The latest edition of Dubai's Startup Weekend in the last week of November has spawned four winning ideas that are already attracting investors.
Dubai entrepreneurial event Startup Weekend inspires
For Bushra Ezzeddine, the owner of a small event management company, Dubai’s Startup Weekend provided an opportunity to soak up mentoring on entrepreneurship that could have taken three months in a school.
She came away with more than that. The 33-year-old from Lebanon and mother of two was part of a team that got the nod for the best business idea developed over a marathon 54-hour session of pitching and brainstorming.
On the final day, the idea transformed into a mobile-phone application for a rewards system for children for doing their chores. Called KidzWeekend, the app will soon have a new name to reflect its purpose.
The idea has gathered interest, and Ms Ezzeddine says three investors have approached them.
“We are enforcing good behaviour by helping parents,” says Ms Ezzeddine, the managing director of Boutique Events, which she started last year.
KidzWeekend was among 17 ideas pitched on the final day of the latest edition of Startup Weekend, organised by a group of entrepreneurs, called Young Arab Leaders (Yal), with support from Abu Dhabi’s Khalifa Fund. Given the UAE’s expanding start-up base despite funds crunch for small to medium businesses, events such as these help the start-up ecosystem, say budding entrepreneurs.
This year, 120 people, including start-up entrepreneurs signed up for the event, and almost half of them pitched their ideas on the first day. The delegates got 60 seconds to present, the best ideas were selected, the attendees were grouped around one of the ideas they liked and came up with the final pitches.
“Startup Weekend is a global success story and will have a great influence on people here, besides young entrepreneurs get an opportunity to get one-on-one feedback from mentors,” says Muna Easa Al Gurg, the director of retail at Easa Saleh Al Gurg Group and chairwoman of Yal UAE.
The winning teams received prizes and packages worth Dh500,000 in total.
A mobile-phone application renamed Loopd won the second prize. The app helps event delegates at an event meet relevant people by checking their profiles and connect with them. It expects to launch in the middle of next month in Dubai.
Networking at events is about being well-informed and also being in the right place at the right time, says Emad Khan, who is responsible for branding and design of the app.
“While taking juice from the lunch counter at Startup Weekend, I started a conversation with a gentleman who was standing next to me and he turned out to be someone who I had been trying to get in touch with ever since I came to Dubai in October,” he said. The 23-year-old from Pakistan had been looking for a job before Startup Weekend.
“It is this information gap which we’re trying to solve. Of course, we want the process to be streamlined so that no one is abusing another person’s time and peace of mind by badgering them.”
The winning Emirati idea was GaraJack, an application that helps motorists to find the right service garage according to their needs and reviews.
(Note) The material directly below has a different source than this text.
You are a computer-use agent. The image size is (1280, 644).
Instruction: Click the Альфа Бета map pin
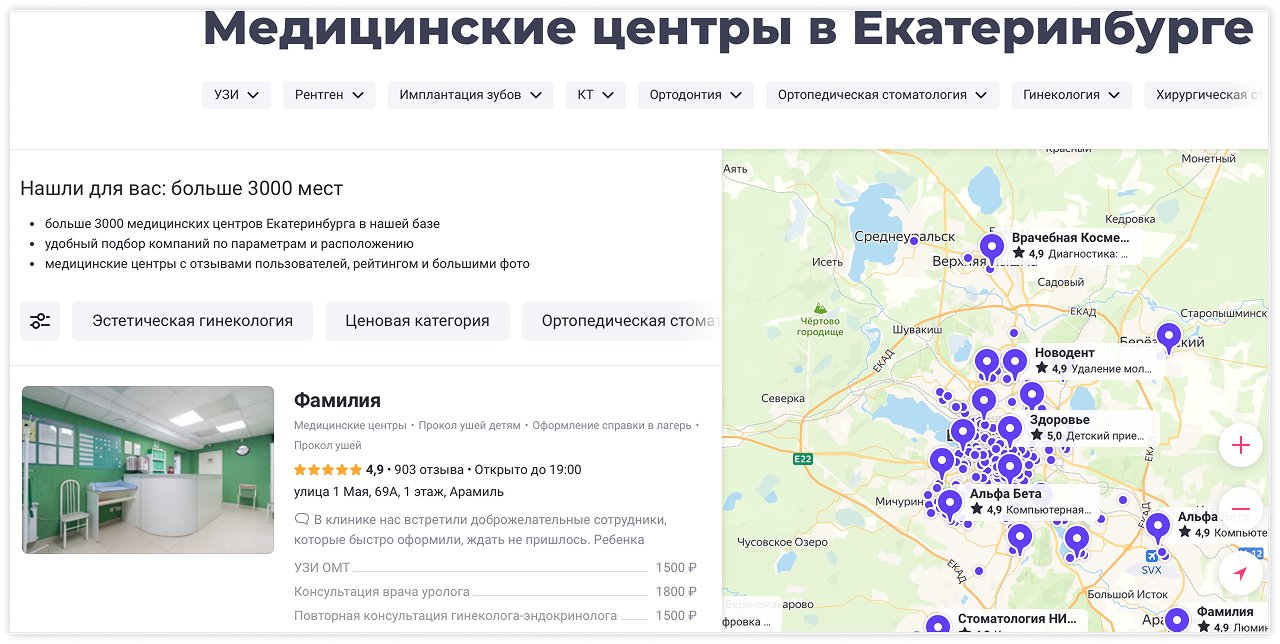(949, 502)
The availability of talented professionals and tax-free income were among the attractions of starting a business in the Emirates.
For John Power those were reasons enough to choose Dubai as the launchpad for his idea, Rent a Local, despite a funds crunch for small enterprises here. Rent a Local won third prize.
“The idea is to provide visitors with locals who are able to take them around, show the local restaurants and sites of historical interest,” says Mr Power, a 41-year-old British national. “And local is a loose term and could be any person living and residing in a town or city.”
Visitors would need to pay Dh60 an hour, of which 15 per cent would go to Rent a Local.
Recruitment for the “locals” will be done through contacts and Facebook, and there are plans to launch in Paris, London and New York.
For all the winners, including Ms Ezzeddine, it is time to give shape to the business model and develop their ideas into an enterprise.
Aimed at children aged five to 15, KidzWeekend functions much like a game, where a child can progress by doing more chores, or by doing something extra, such as spending more free time doing maths.
“We have four mums in our team of six, and this really touches our lives,” she says. “I am already asking my children on their feedback, and how to make it attractive.”